Jump rope vs other cardio, per 10 minutes at 160 lb
| Activity | METs | kcal / 10 min |
|---|---|---|
| Jump rope, slow (<100 skips/min) | 8.8 | ≈ 112 |
| Jump rope, moderate (100-120) | 11.8 | ≈ 150 |
| Jump rope, fast (120-160) | 12.3 | ≈ 156 |
| Running, 6 mph (10:00/mile) | 9.8 | ≈ 124 |
| Walking, 3 mph | 3.5 | ≈ 44 |
MET values: 2011 Compendium of Physical Activities. Calories: kcal/min = MET × 3.5 × 72.6 kg ÷ 200 × 10; rounded.
Common mistakes
- Entering session length instead of actual jumping minutes — rest between sets can be half the clock.
- Assuming double-unders double the burn; they raise intensity one MET band, not 2×.

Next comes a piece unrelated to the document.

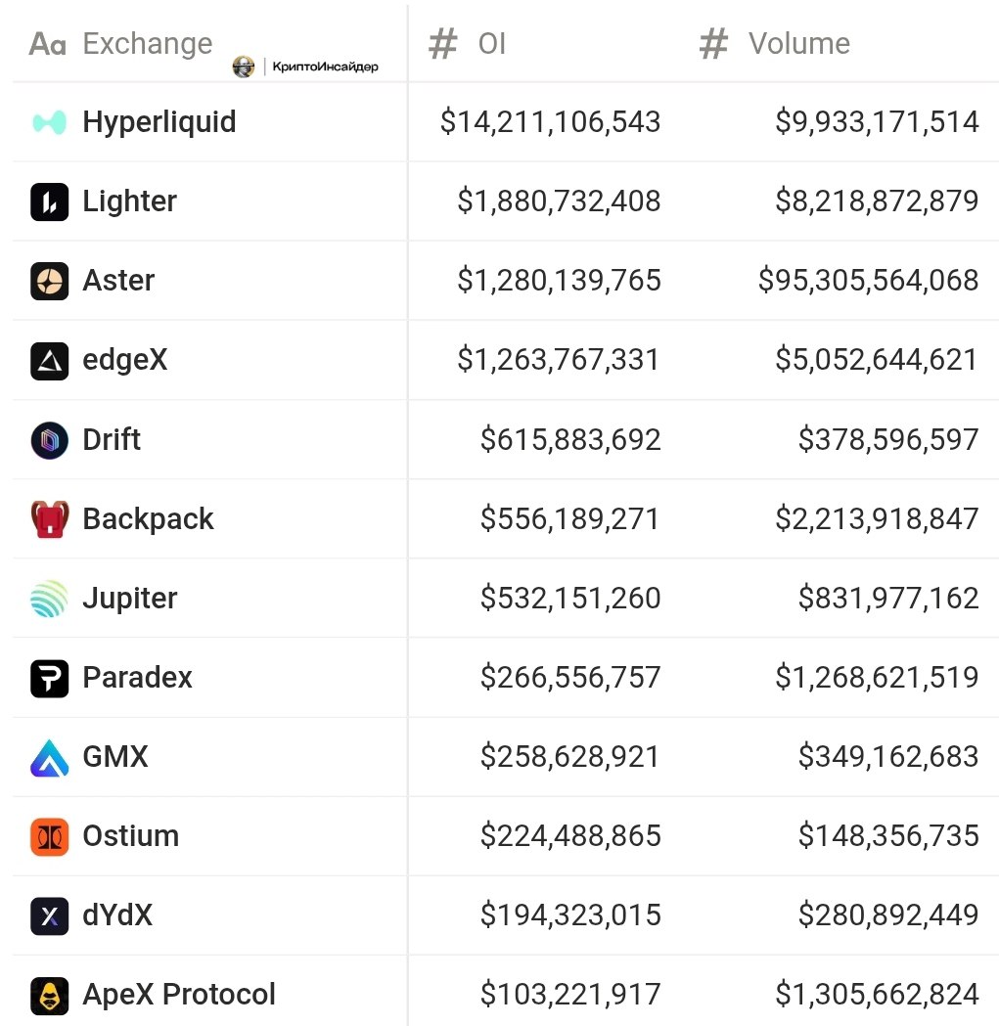
Task: Click the Aster exchange logo icon
Action: pos(49,281)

- Forgetting body weight drives the number: the same 10 minutes costs a 200 lb jumper ~25% more than a 160 lb one.
- Starting with long daily sessions on concrete — calves and shins need weeks to adapt.
Frequently asked questions
How many calories does jumping rope burn?

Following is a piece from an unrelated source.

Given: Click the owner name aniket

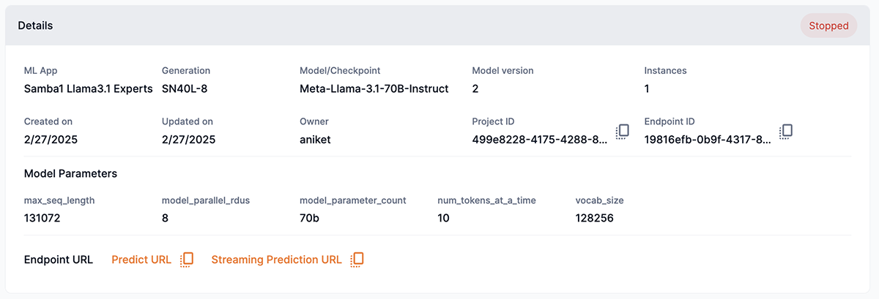Looking at the screenshot, I should coord(315,139).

kcal/min = MET × 3.5 × weight (kg) ÷ 200. At 160 lb (72.6 kg), a moderate 100-120 skips/min pace (11.8 METs) burns about 15 kcal per minute — roughly 150 kcal in 10 minutes or 300 in 20.
Is 10 minutes of jump rope really equal to 30 minutes of jogging?
That old claim overshoots. Moderate rope work (11.8 METs) burns about 20% more per minute than 6 mph jogging (9.8 METs), so 10 rope minutes ≈ 12 jogging minutes. The rope wins on time efficiency, just not 3-to-1.
Does jumping faster burn a lot more?
Somewhat: the Compendium jumps from 8.8 METs below 100 skips/min to 12.3 at 120-160. Past that, form breaks down and rest breaks grow, which usually cancels the extra pace — consistency beats speed.
How long should I jump to burn 300 calories?
At 160 lb and a moderate pace, about 20 minutes of actual jumping. Split it into 1-2 minute rounds with short rests; only count the jumping minutes in the calculator.
Is jump rope safe for my joints?
Impact is modest when you jump low (an inch off the ground) on a forgiving surface, but it is repetitive. If you have knee, ankle, calf, or heart conditions, or you are significantly overweight, get a clinician's go-ahead and build up gradually.